(Sharecast News) - Auto Trader rallied on Tuesday as UBS upgraded the shares to 'buy' from 'neutral', arguing that the risk/reward has become attractive going into the first-half results.

UBS said the recent selloff was overdone.

"The company is a quality compounder and has delivered an 8% historical revenue compound annual growth rate through a combination of price increases and product innovation.

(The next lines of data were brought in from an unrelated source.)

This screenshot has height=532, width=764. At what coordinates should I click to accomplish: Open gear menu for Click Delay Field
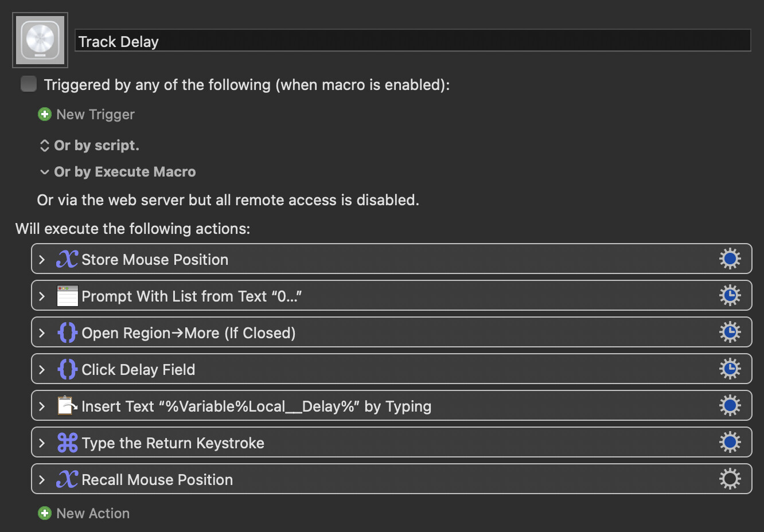pos(730,369)
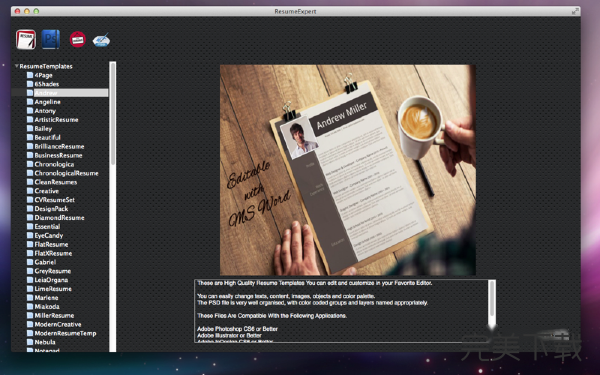Image resolution: width=600 pixels, height=375 pixels.
Task: Select the DiamondResume folder
Action: 59,217
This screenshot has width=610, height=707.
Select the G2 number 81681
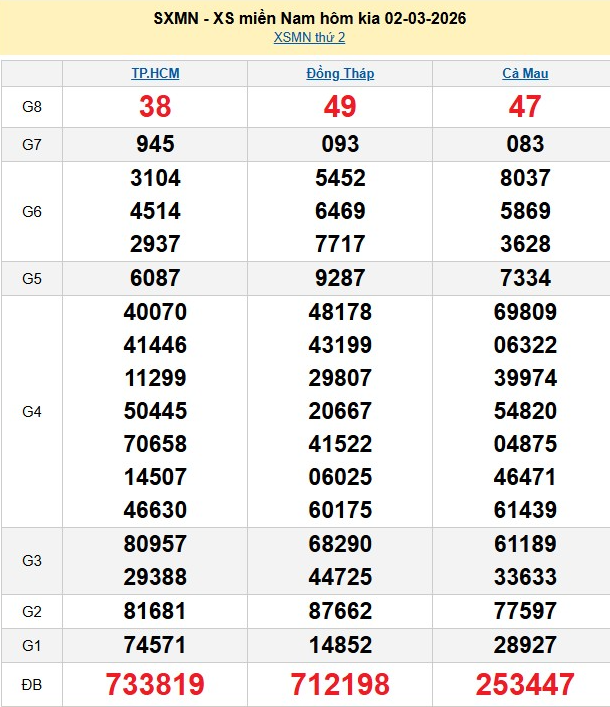(155, 609)
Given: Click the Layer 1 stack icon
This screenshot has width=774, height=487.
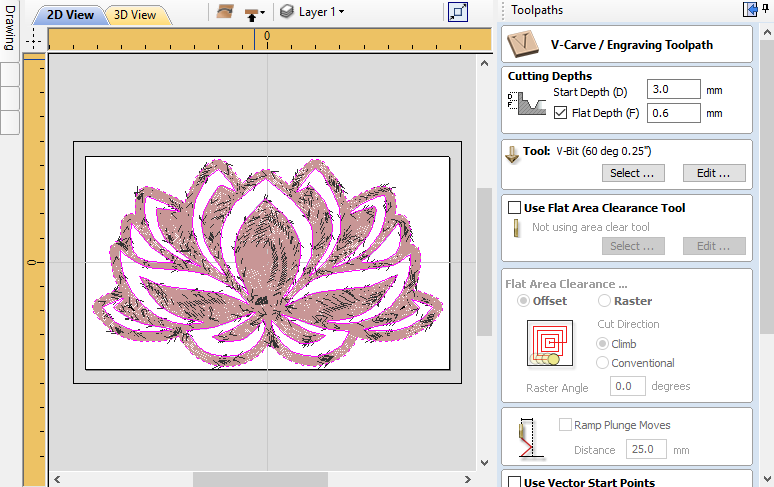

Yet its revenue still only represents circa 5% of UK used car dealer gross profit," it said.

"Further, we see an opportunity to accelerate growth to 10% by enabling consumers to buy cars from dealers online."

UBS said the share price drop has been driven by concerns that Auto Trader could be impacted by a UK recession and lower market transactions.

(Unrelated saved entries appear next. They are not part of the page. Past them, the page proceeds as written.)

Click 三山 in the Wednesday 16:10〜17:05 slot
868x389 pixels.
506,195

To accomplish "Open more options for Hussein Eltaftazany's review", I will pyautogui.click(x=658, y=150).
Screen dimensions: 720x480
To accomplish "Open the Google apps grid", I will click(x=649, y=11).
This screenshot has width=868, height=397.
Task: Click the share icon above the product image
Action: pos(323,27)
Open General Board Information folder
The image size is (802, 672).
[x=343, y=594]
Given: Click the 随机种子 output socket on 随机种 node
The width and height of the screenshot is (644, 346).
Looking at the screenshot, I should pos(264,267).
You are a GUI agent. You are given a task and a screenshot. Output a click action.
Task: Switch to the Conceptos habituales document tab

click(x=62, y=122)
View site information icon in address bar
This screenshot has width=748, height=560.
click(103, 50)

"At 19x consensus FY24E EPS, we estimate the market is pricing in a circa 15% cut to consensus FY24E EBITDA. However, we believe this is too pessimistic, given Auto Trader core revenues are primarily driven by the number of listings on its website, and not by the number of end market transactions."

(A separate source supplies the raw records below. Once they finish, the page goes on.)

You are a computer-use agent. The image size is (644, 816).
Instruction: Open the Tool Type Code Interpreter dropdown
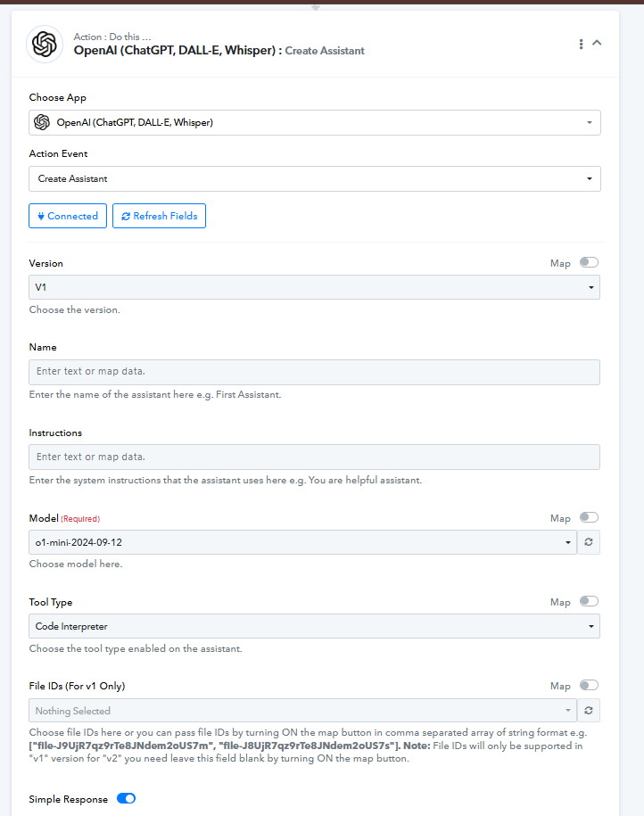coord(314,626)
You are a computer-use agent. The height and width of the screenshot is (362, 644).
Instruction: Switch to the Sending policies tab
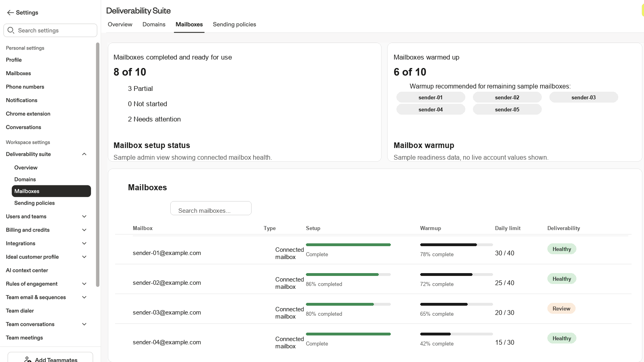point(234,25)
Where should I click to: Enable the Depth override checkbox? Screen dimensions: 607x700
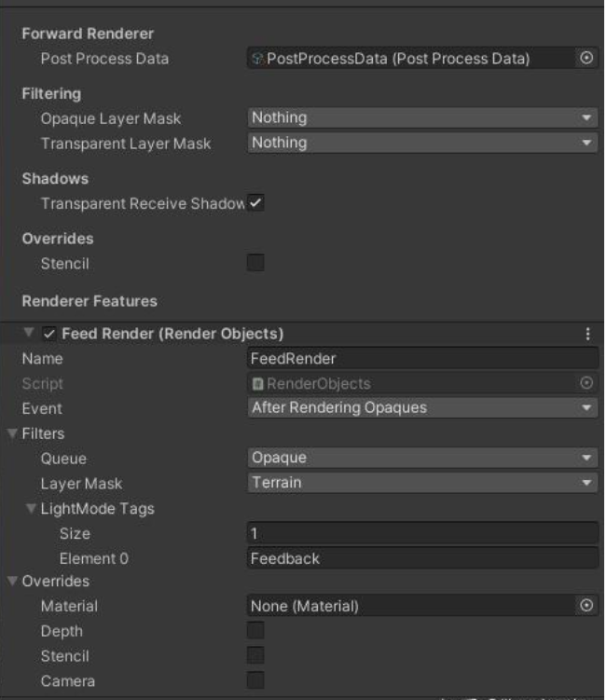255,631
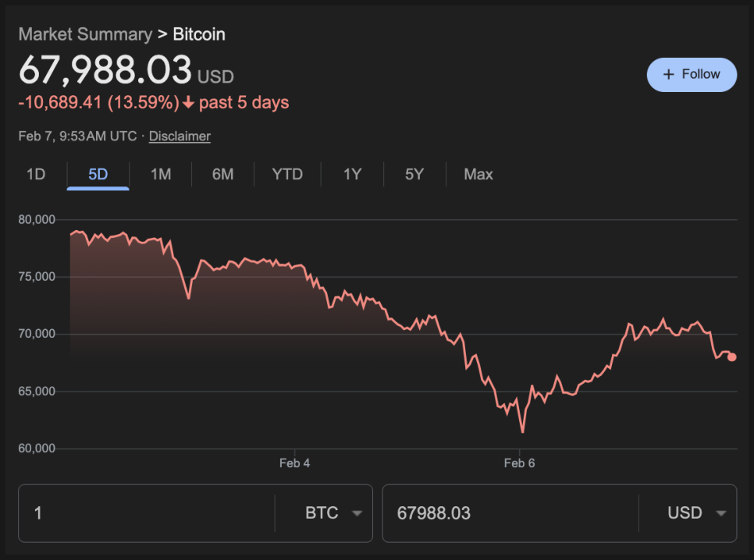The image size is (754, 560).
Task: Select the 5D time range tab
Action: pos(98,175)
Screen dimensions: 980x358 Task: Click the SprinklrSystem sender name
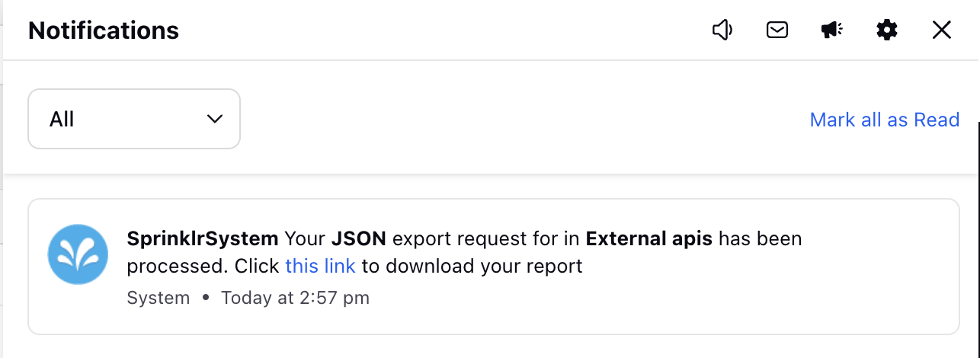[x=203, y=238]
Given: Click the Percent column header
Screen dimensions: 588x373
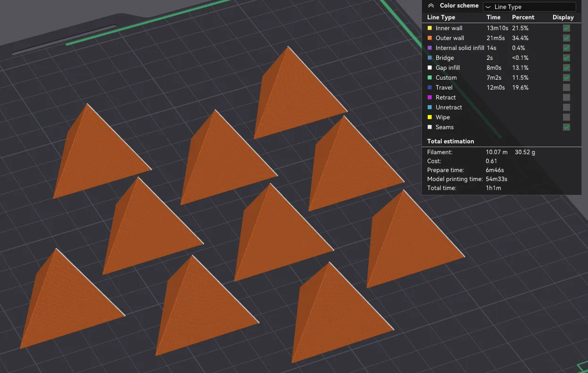Looking at the screenshot, I should 523,17.
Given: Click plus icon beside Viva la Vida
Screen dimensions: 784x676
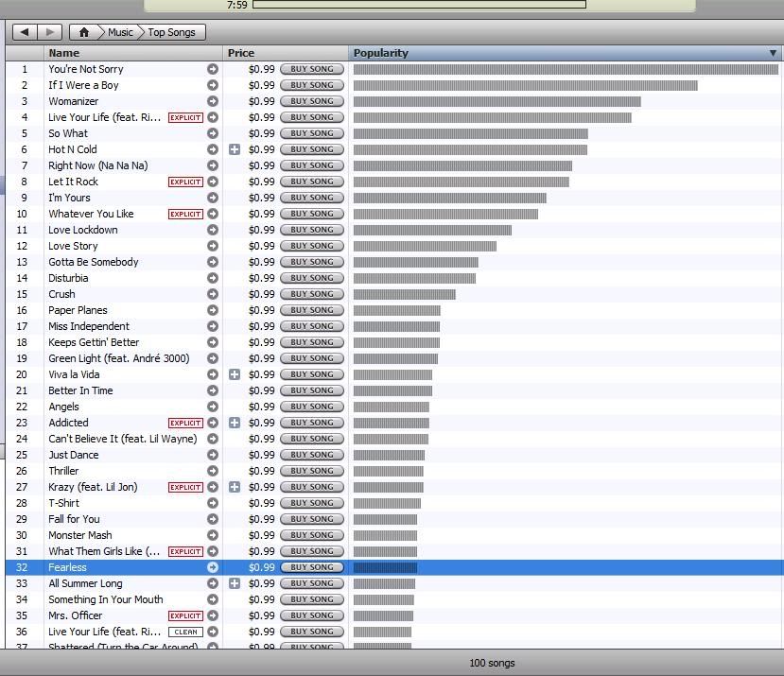Looking at the screenshot, I should (235, 374).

UBS noted that due to new car supply issues, listings are already 8% below 2019 levels, and listings only fell by 10% following the Great Financial Crisis.

"We think H1'23 results (due 10 November) could be reassuring to investors and a positive catalyst," it said.

UBS cut its price target on Auto Trader to 600p from 710p.

At 1250 GMT, the shares were up 3.3% at 538.60p.